Under CAFRA, a notice of seizure must be sent to the violator within 60 days of the date of seizure. A violator then has only a short period of time to challenge the government’s seizure of his or her monetary instruments: no later than 35 days after the date the notice was mailed, or no later than 30 days after the date of final publication of a notice of seizure. “Date of final publication” refers to the document the government publishes periodically listing all of its pending seizure notifications. Pending seizures are published online at

Challenging a Seizure

If a violator wishes to challenge the seizure, then it is imperative that he or she keeps detailed notes about the following:

  1. When the seizure happened

  2. How much and what was seized

  3. Where the seizure took place (i.e. port of entry)

Recalling where the incident occurred seems obvious, but because there are incidents where a notice of seizure is never received—e.g., it is mailed to a foreign country—this advice is worth repeating. In such cases, finding the incident online is the quickest way to challenge the forfeiture.

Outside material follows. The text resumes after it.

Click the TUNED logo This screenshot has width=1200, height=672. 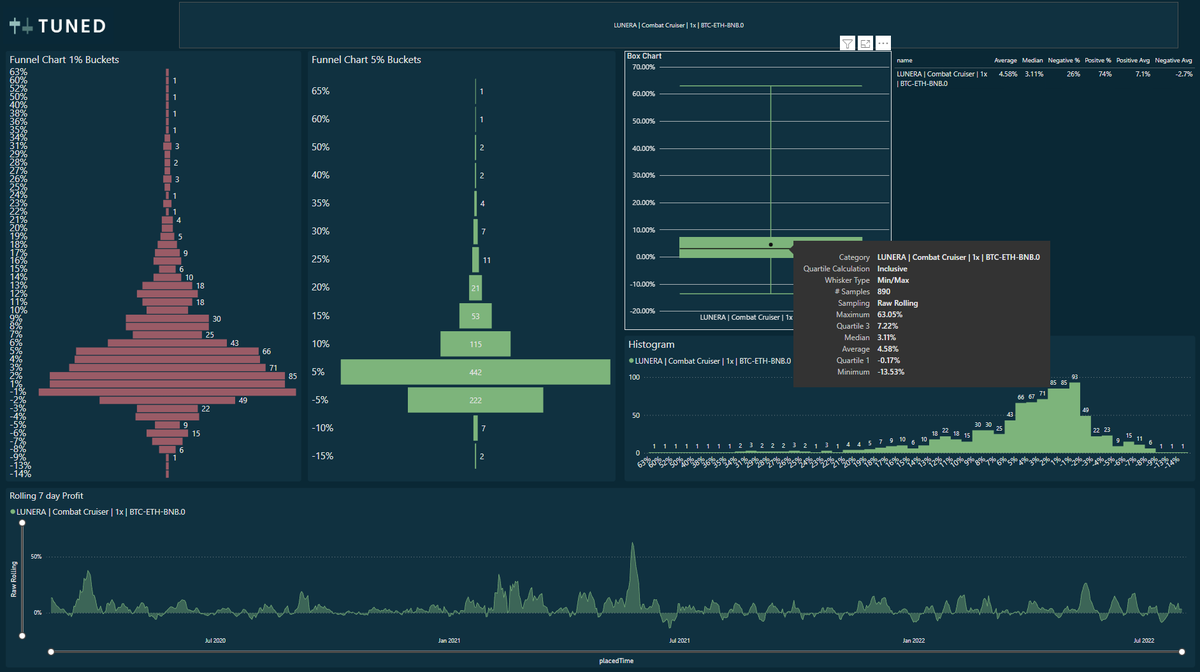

To successfully challenge a pending seizure, a violator must demonstrate two things:

  1. The seized monetary instruments came from a “legitimate source.”

    -In other words, seized funds did not originate from a crime like a drug transaction, but rather came from a “legitimate source” like a parent’s salary.

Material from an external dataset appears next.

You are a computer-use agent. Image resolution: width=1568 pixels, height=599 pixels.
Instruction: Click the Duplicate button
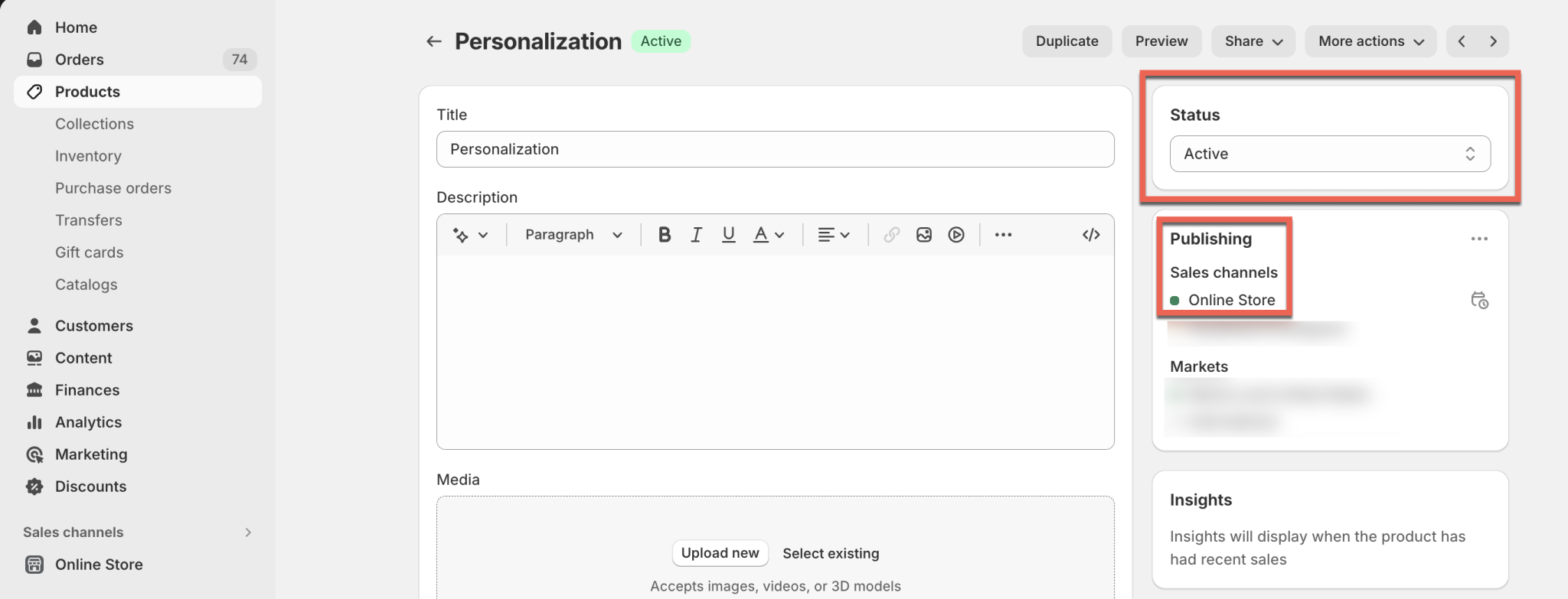pos(1067,41)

  2. The seized monetary instruments were intended for a legitimate, lawful purpose.

    -For example, the funds were to be used to pay for school tuition.

Upon receipt of the claim, CBP may offer the settle a case and return a portion of the money. Alternatively, if the government believes the funds were related to a criminal or nefarious activity, CBP may choose to challenge the attempt to recover the funds.

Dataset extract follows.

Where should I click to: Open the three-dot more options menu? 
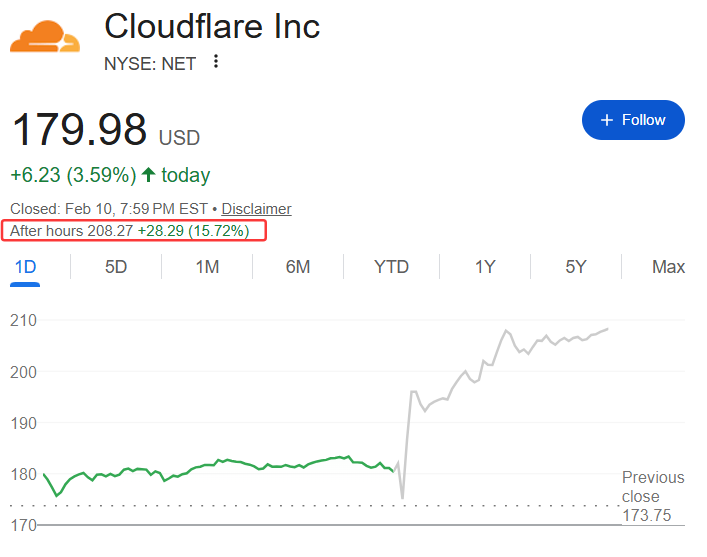pyautogui.click(x=215, y=62)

For more detailed information on fines, other penalties, and forfeitures, refer to CBP’s guidelines publication here, which was also a source consulted in writing this article.

Our Firm is Here to Help

Preparing the documentation needed to successfully challenge a forfeiture action can be extremely challenging and time-consuming, even for a native English speaker. Consulting experienced attorneys can make all the difference between the government retaining or returning your seized monetary instruments.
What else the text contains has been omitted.